Complete guide to optimizing MariaDB performance.

By HelpSysAdminWeb Servers and Databases
optimizing performance mariadb

This is a comprehensive technical guide to optimizing MariaDB. Database performance depends on three pillars: Hardware/OS, Configuration (my.cnf), and Queries (Queries/Indexes).

Below, I detail each layer, focusing on the most impactful configurations.

1. Operating System (OS) Optimization

Before touching MariaDB, the environment must be prepared.

  • Swappiness: The database should never use SWAP, as disk performance is drastically lower than RAM.
  • Add the following to /etc/sysctl.conf:
  • vm.swappiness = 10. After editing the file, run sysctl -p to apply the changes without restarting the server.RAM.
  • Filesystem: Prefer XFS or ext4. XFS generally handles large volumes of data and concurrency better.
  • File Descriptors: Increase the limit on open files.
  • In /etc/security/limits.conf:
  • mysql soft nofile 65535
  • mysql hard nofile 65535

2. InnoDB Engine Optimization (my.cnf)

The configuration file usually resides in /etc/my.cnf or /etc/my.cnf.d/server.cnf. InnoDB is the default engine and the most important one to tune.

A. Memory (The Most Critical Factor)

  • innodb_buffer_pool_size: This is the most important variable.

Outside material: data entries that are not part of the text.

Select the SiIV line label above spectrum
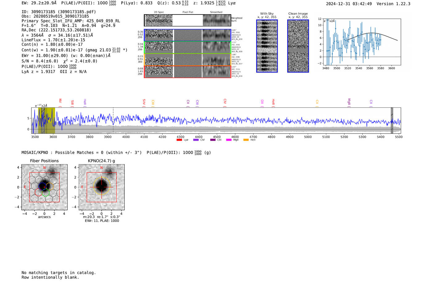The image size is (432, 294). pos(144,101)
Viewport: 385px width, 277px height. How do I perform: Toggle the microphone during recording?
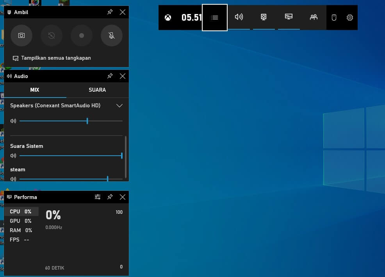click(111, 36)
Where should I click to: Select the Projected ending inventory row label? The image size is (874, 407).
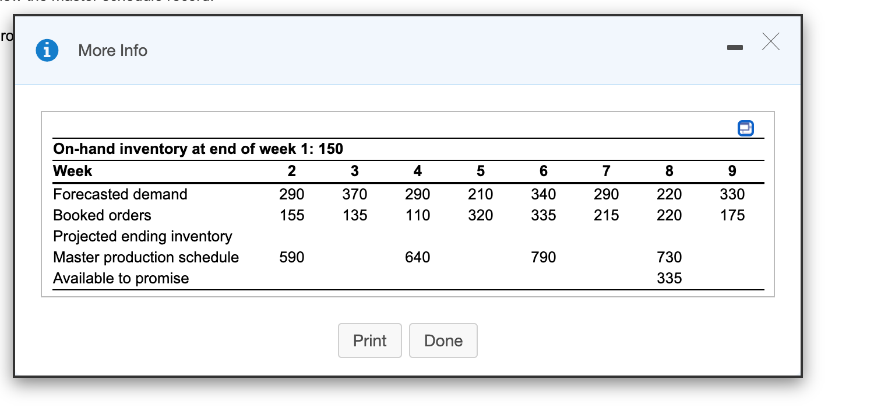click(x=142, y=236)

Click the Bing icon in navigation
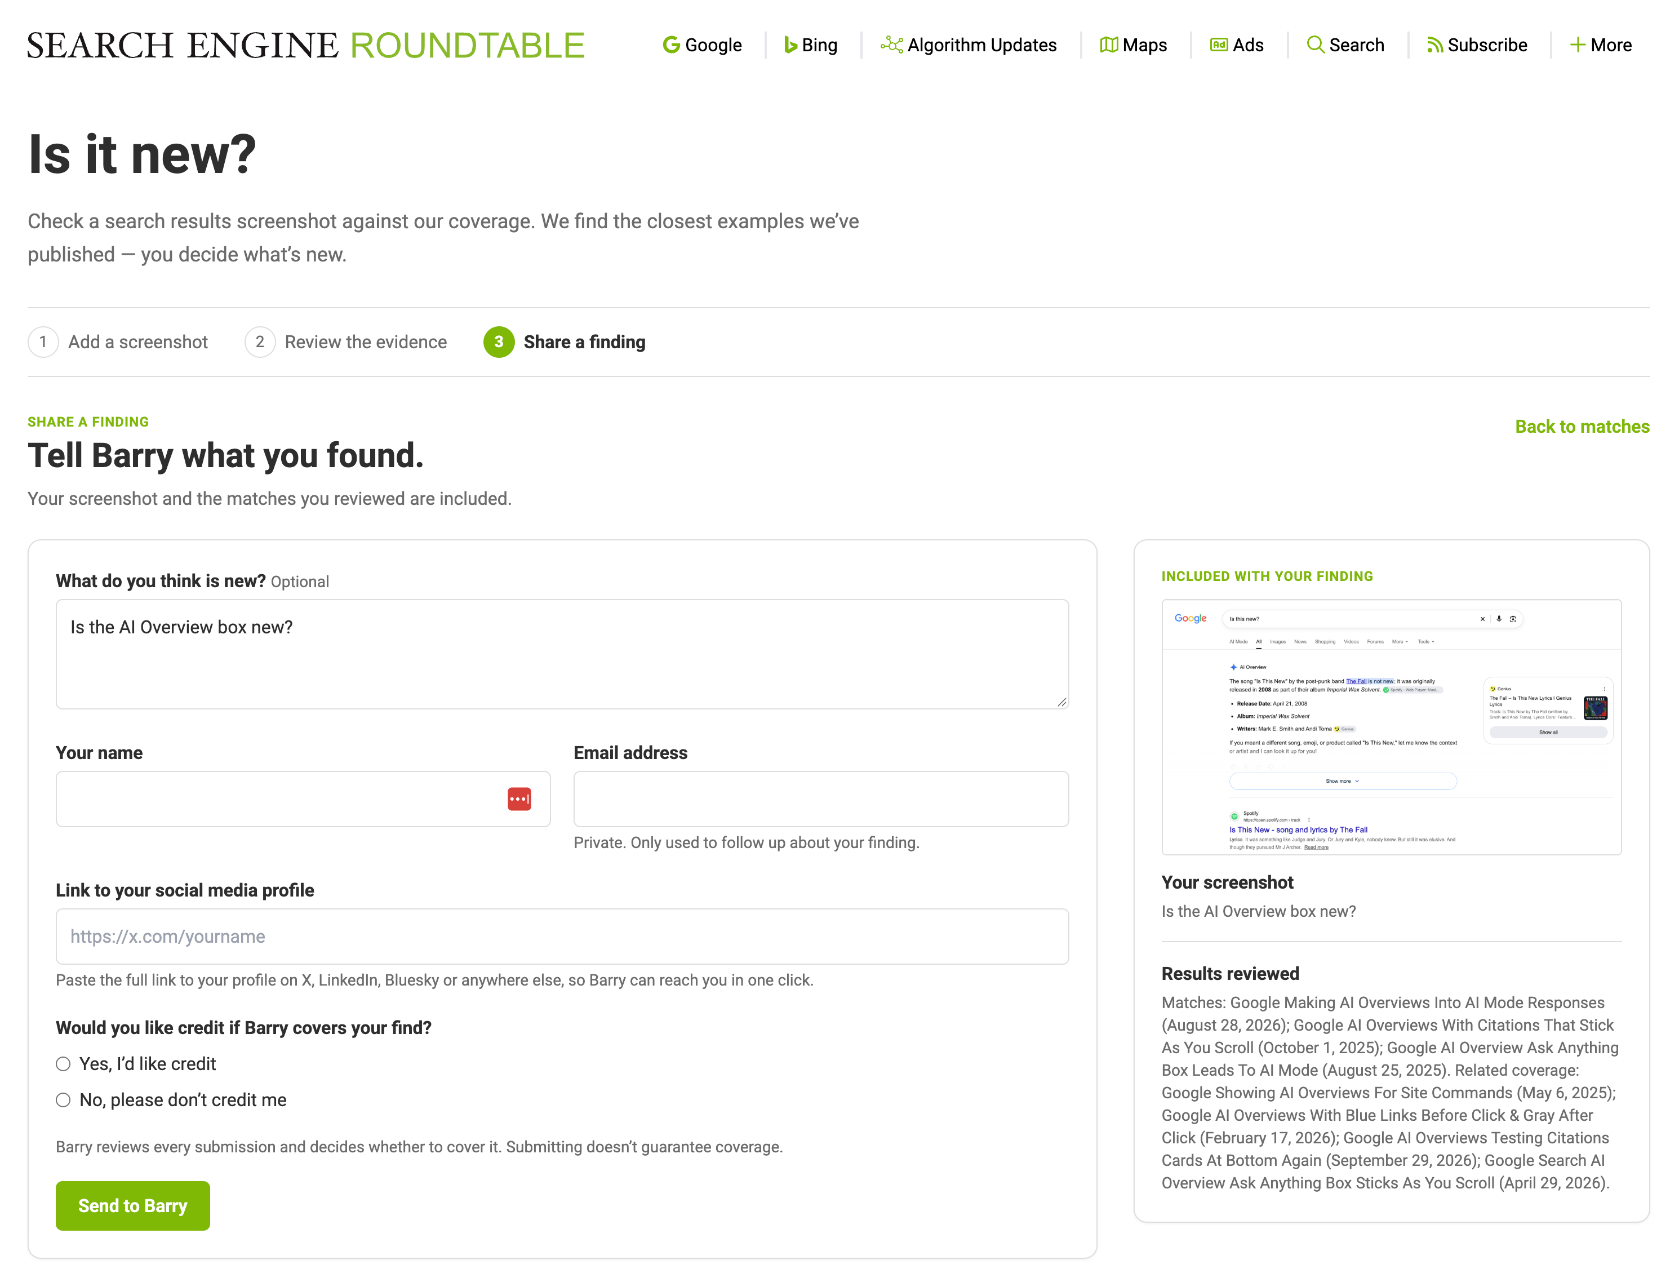click(x=790, y=45)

It defines how much RAM MariaDB will use to cache data and indexes.
    • Dedicated Server: Allocate between 60% and 80% of the total RAM.
    • Shared Server (Web + DB): Allocate between 30% and 50% of the RAM, leaving space for Apache/Nginx and PHP.
  • innodb_buffer_pool_instances: Divides the pool into regions to reduce thread contention.
    • If the buffer pool is > 1GB, set this value equal to the number of CPU cores (up to a reasonable limit, e.g., 8 or 16).

B. Log and Write (I/O)

  • innodb_log_file_size: Size of redo log files. Larger values ​​improve write performance but increase recovery time after a crash.
    • Recommended: 1GB to 4GB (depending on write traffic).
  • innodb_flush_log_at_trx_commit: Controls the ACID guarantee.
    • 1 (Default): Most secure. Writes to disk after every transaction. Slowest.
    • 2 (Optimized): Writes to the OS cache after every transaction and to disk every second. Much faster, risk of 1 second of data loss in case of power failure (but not in case of a MySQL crash). Recommended for most web servers.
    • 0: Maximum speed, highest risk.
  • innodb_flush_method: How MariaDB interacts with the disk.
    • Linux: Use O_DIRECT. This prevents the OS from caching what MariaDB has already cached, saving RAM (avoiding “double buffering”).

3. Buffers and Connections

Be careful here: many of these settings are per thread (connection). High values ​​multiplied by many connections can cause RAM to overflow (OOM Killer).

  • max_connections: Do not set arbitrarily high. Use the history of simultaneous connections (Max_used_connections) and add a 20% margin.
  • thread_cache_size: Keeps threads open for reuse.
  • Basic formula: 8 + (max_connections / 100).
  • tmp_table_size and max_heap_table_size: Should have the same value. Determine the size of temporary tables and
  • Recommended: 64M to 128M (Be careful not to overdo it).

4. Query Cache (Warning!)

In modern MariaDB and MySQL 8.0+, query caching is often discouraged or removed because it causes “locking” in high-concurrency environments.

  • Recommendation: Disable it (query_cache_type = 0 and query_cache_size = 0) and rely on InnoDB caching or application caching (Redis/Memcached).

5. Query Optimization

No server configuration can save a poorly written query.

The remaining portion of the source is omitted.